CONSIGNE 1
Répondez aux questions suivantes d'après le texte sur les échanges en ligne.
(a) À quoi assiste-t-on trop souvent dans la sphère médiatique ?
(b) Quelle atmosphère émane de certains sites de prime abord plus tranquilles ?
(c) Dans quoi s'englue la recherche de débat et de partage véritable ?
CONSIGNE 2
Reprenez le texte sur les échanges en ligne là où il s'interrompt et poursuivez-le.

TEXTE PRÉSENTÉ
Dans la sphère médiatique où chacun peut parler à qui veut bien l'entendre, on assiste trop souvent à un déferlement d'insultes et de haines faciles. C'est déplorable et sans intérêt.
Dans certains sites, de prime abord plus tranquilles, on peut être étonné de cette quiétude qui émane d'une atmosphère consensuelle : on est pratiquement toujours assez d'accord et on s'en congratule avec force vocables de franche camaraderie. Lol !
Il s'avère à l'usage que cette croûte dorée cache la réalité où la recherche de débat et de partage véritable s'englue dans tantôt le ghosting et tantôt dans le verrouillage de certains avis envers ceux qui pourraient gêner l'expression monolithique de certains qui croient savoir ce qui est ou n'est pas exprimable : tout sauf un avis qui puisse leur être contradictoire et pourrait dévoyer leur fan-club.

EXTRAIT DE DONNÉES

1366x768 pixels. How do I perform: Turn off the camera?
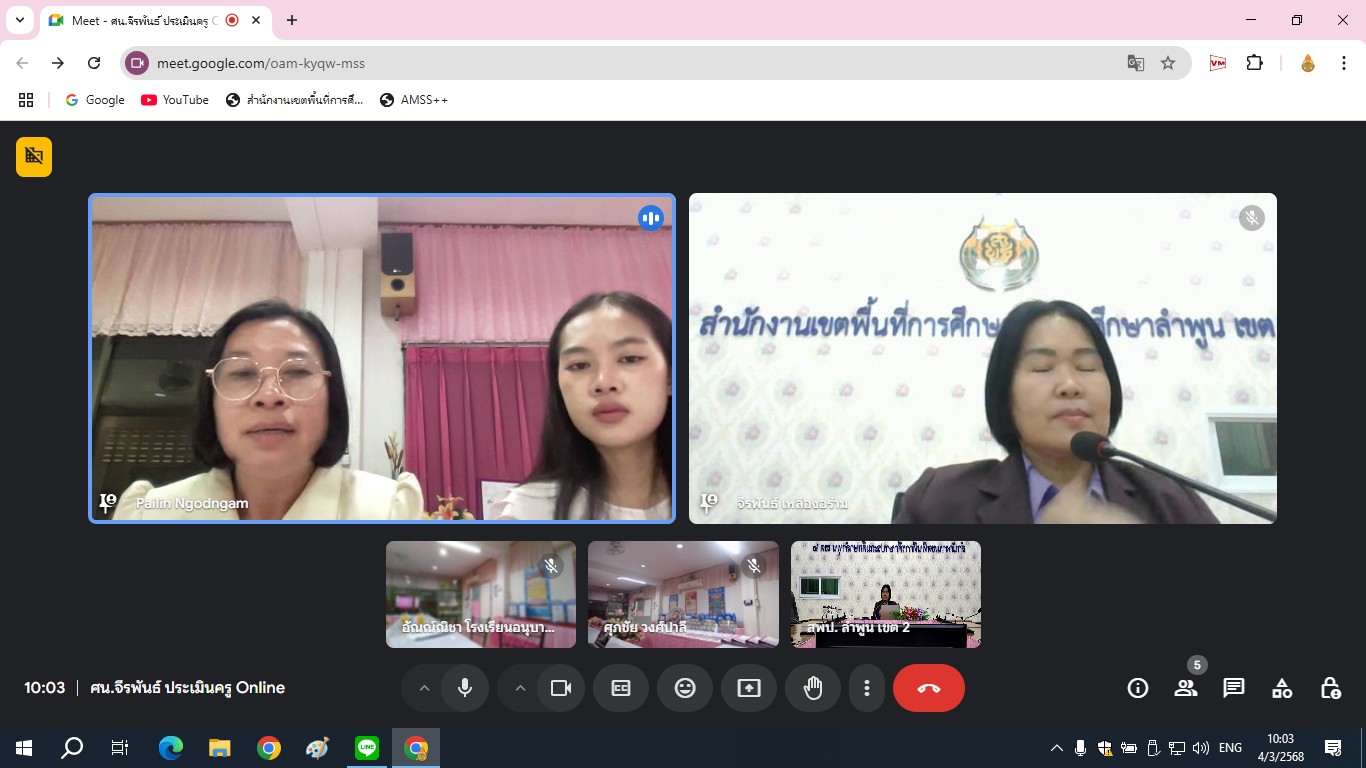pyautogui.click(x=561, y=688)
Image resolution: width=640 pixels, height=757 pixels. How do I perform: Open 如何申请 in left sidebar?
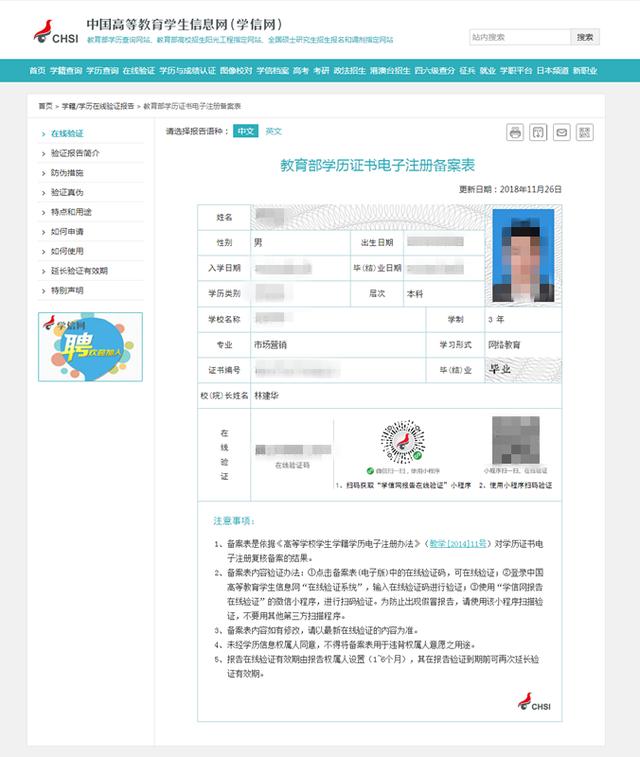click(x=68, y=231)
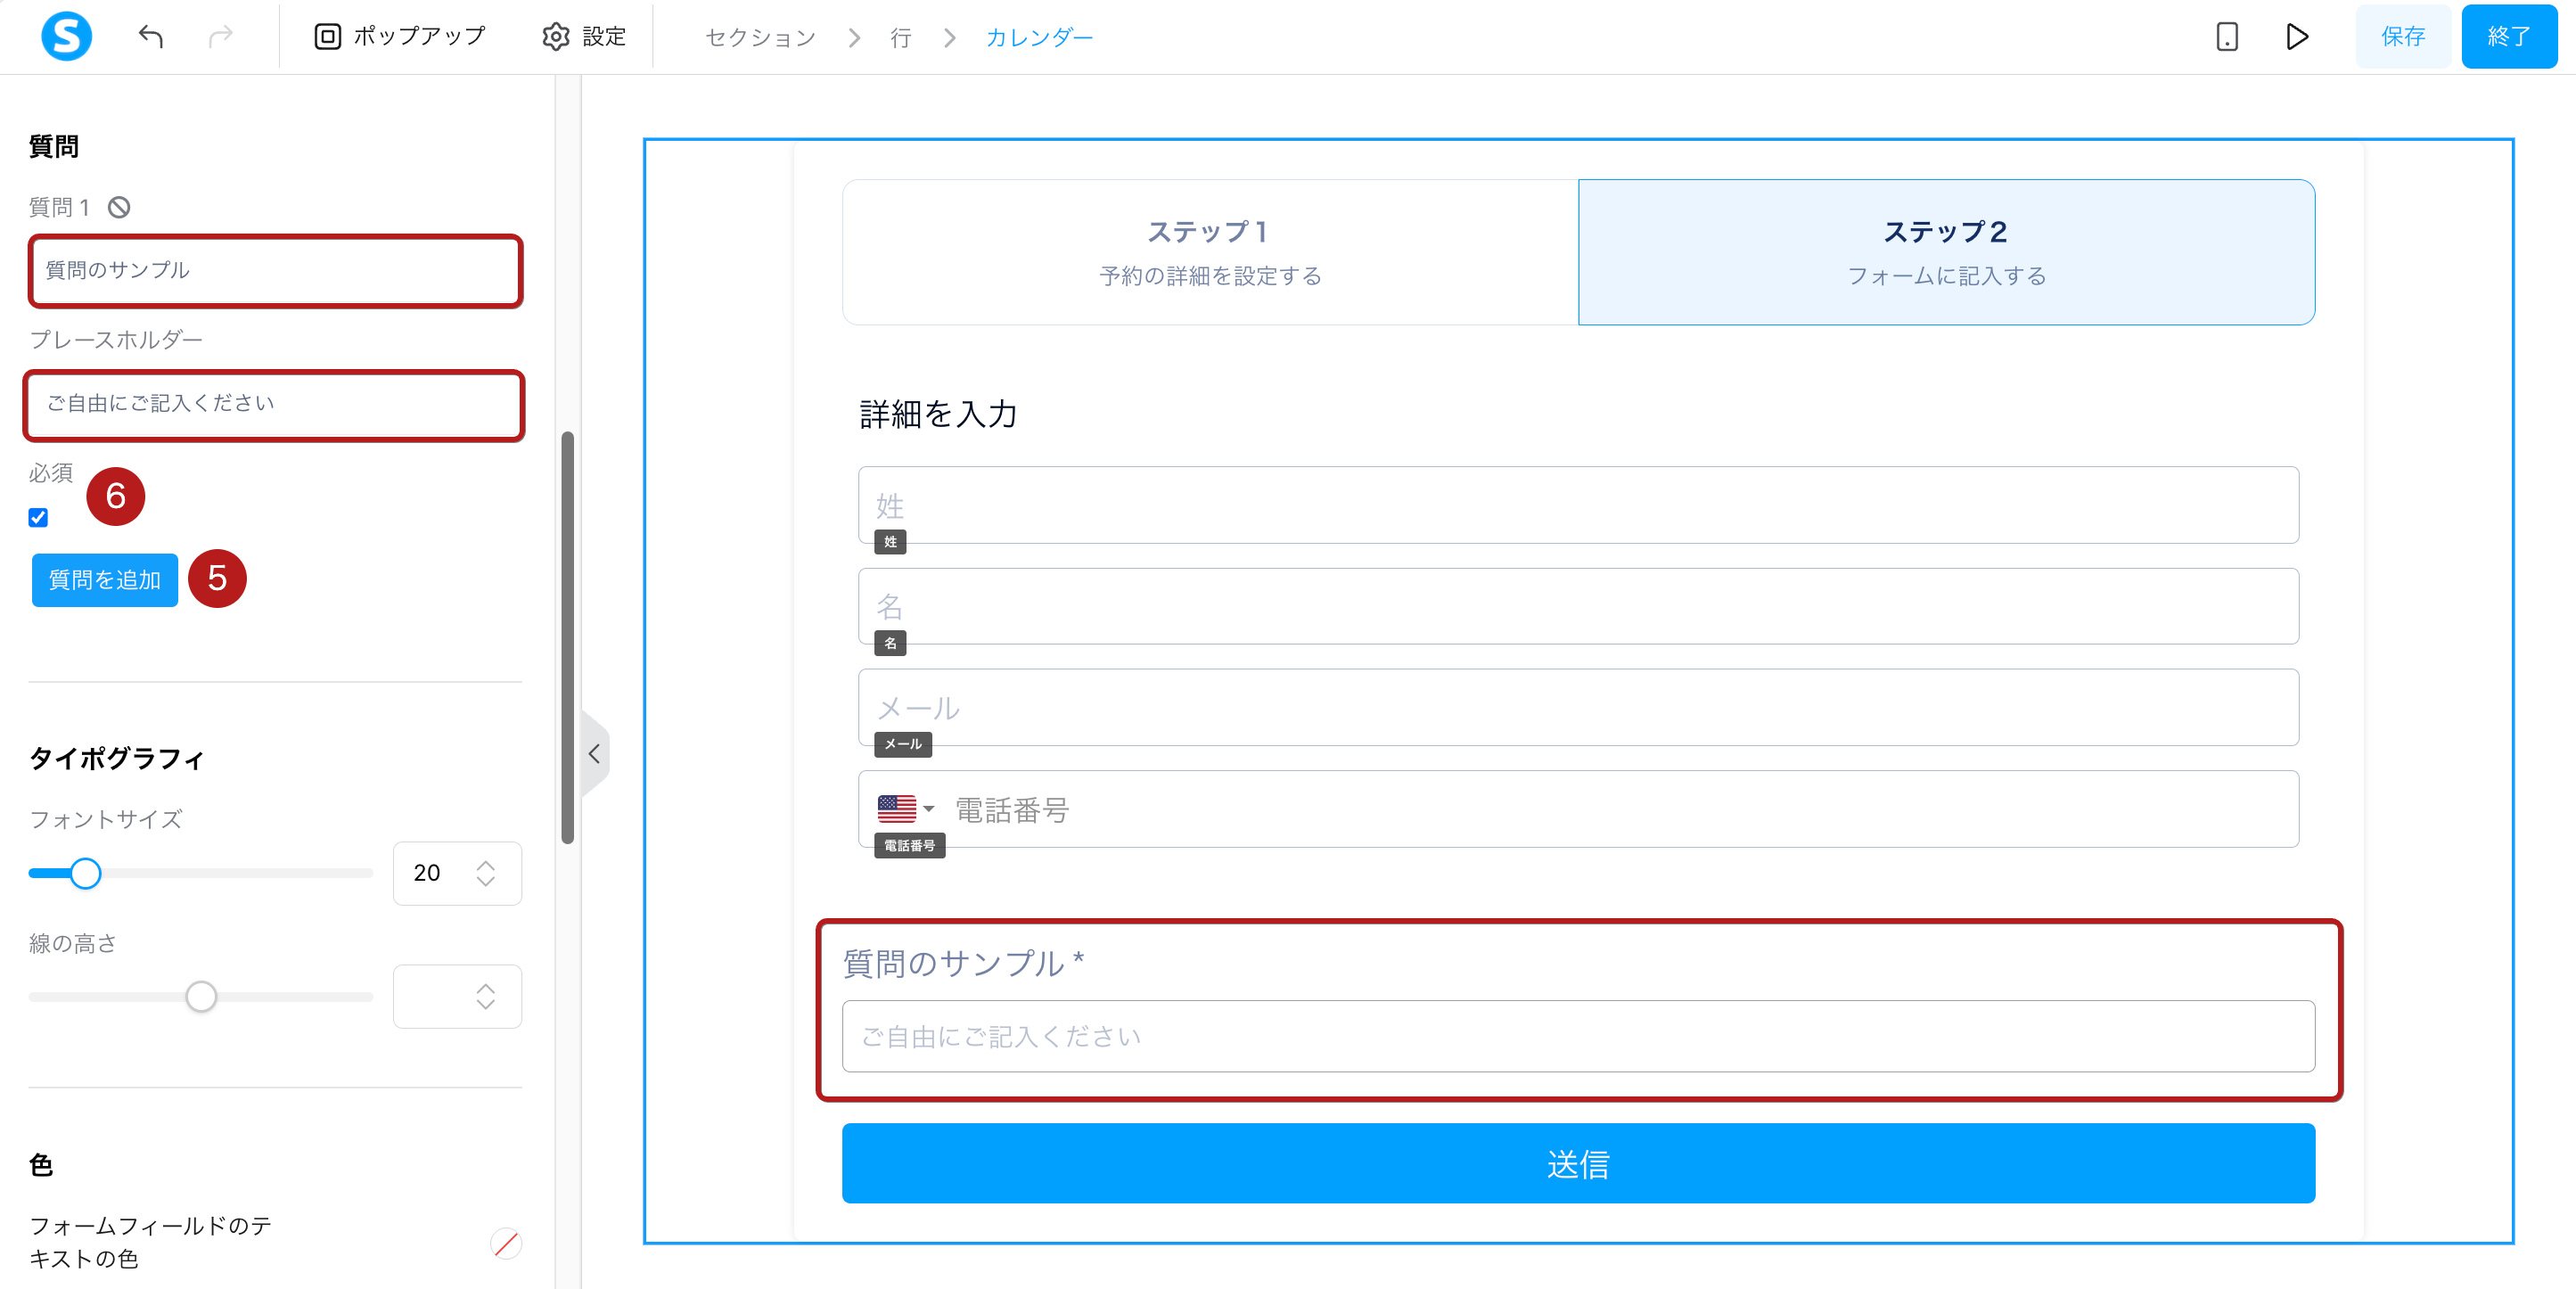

RÉPONSE 1
(a) À un déferlement d'insultes et de haines faciles.
(b) Une atmosphère consensuelle.
(c) Tantôt dans le ghosting, tantôt dans le verrouillage de certains avis.

RÉPONSE 2
La lecture des commentaires des avis est très claire de ce point de vue : on est consensuel et dans le compliment ... sinon gare au ghosting organisé.
L'enrichissement de chacun dans le partage des avis serait pourtant de pouvoir s'affronter dans les différences de points de vue, dans le respect des formes et du fond, sans pour autant verser dans un bene-oui-oui béatement assujetti à la paix à tout prix.
D'un autre côté, cette paix des plumes et le plaisir qu'on peut y trouver peuvent se concevoir. On peut ne pas aimer se faire voler dans les plumes. Tout écrivaillon en sera d'accord. C'est confortablement idyllique. Et trompeur d'autant.
C'est une façon d'éviter une situation telle qu'exposée par Ridley Scott concernant l'idée qu'on s'est faite un jour de l'honneur (pardon pour le gros mot) dans un régime politique d'hier, et demain caduque dans le régime suivant. Je veux parler de "Duellistes". On y voit deux sens de l'honneur s'affronter à mort. Dans un respect pourtant réciproque l'un pour l'autre, deux hommes de chair et de sang, et pas seulement des idées, s'y affrontent à mort, mais bien vivants, eux.
Et l'issue de l'histoire qui met sur la touche l'un des duellistes, aux idées trop anciennes, est-elle honnêtement satisfaisante pour nous autres, spectateurs d'un siècle de paix ?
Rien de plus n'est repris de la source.